Good conclusions usually refer back to the question or title and address it directly - for example by using key words from the title.
How well do you think these conclusions address the title or question? Answering these questions should help you find out.

  1. Do they use key words from the title or question?
  2. Do they answer the question directly?
  3. Can you work out the question or title just by reading the conclusion?
  • Choose three poems from the pre-1914 section of your anthology which present different views of love. Compare the poems considering carefully the language the poets have decided to use and its effects on the reader.

    "In conclusion love in these poems is portrayed in a number of different ways. 'My Last Duchess' is very cold poem where the woman is objectified and there is a distorted view of love. There is also little passion shown. 'Porphyria's lover' is quite a passionate poem, which portrays the woman as respectable and brilliant. However the love becomes sinister as in 'My last Duchess'. 'To his Coy Mistress' is much more light hearted than the others and is comic. The poem is quite passionate, but lust is the form of passion and that is not true love, but a love that like in 'My Last Duchess' objectifies the woman. Also the women in the two poems are seen as less important as in 'Porphyria's Lover' which represents the woman as the most important thing in the world. Therefore Browning poems are more sinister and different to Marvell which is more like Donne as their poems are more comic and lustful."

  • Compare Shakespeare's sonnets 18 and CXXX.

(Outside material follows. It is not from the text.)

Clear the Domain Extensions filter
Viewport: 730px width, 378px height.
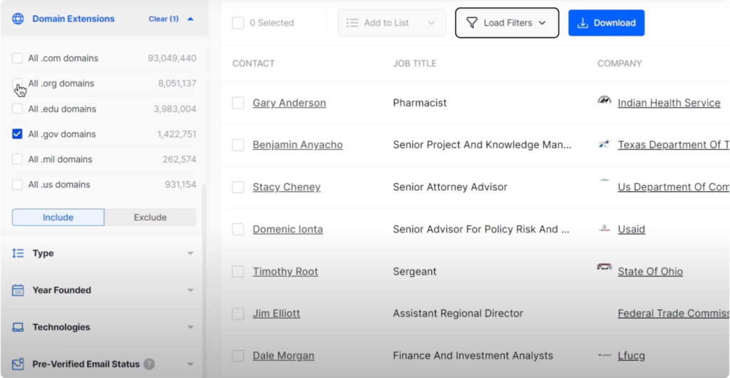163,19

    "Which brings up a theme: irony. Both poems give us an unexpected conclusion, one that proves ironical in both cases. In both cases, of course, the poet maintains his love, which is the strongest element, not nature. And this is the strangeness of the poems. We generally think of the power of nature to overrule all. There is a theme of "unchanging love." But you might consider instead a theme closer to "all important love." Neither of these poems actually says that love will remain permanent. Sonnet 18 tells us that beauty will, and Sonnet 130 shows us that his love is strong even if the woman has flaws. But both poems demonstrate the sheer dominating power of love, a power even over Nature. And this is powerful indeed."

  • Compare and contrast "The Rendezvous" by Stanley J. Thomas, "To His Coy Mistress" by Andrew Marvell and "Shall I compare thee to a summer's day?" by William Shakespeare.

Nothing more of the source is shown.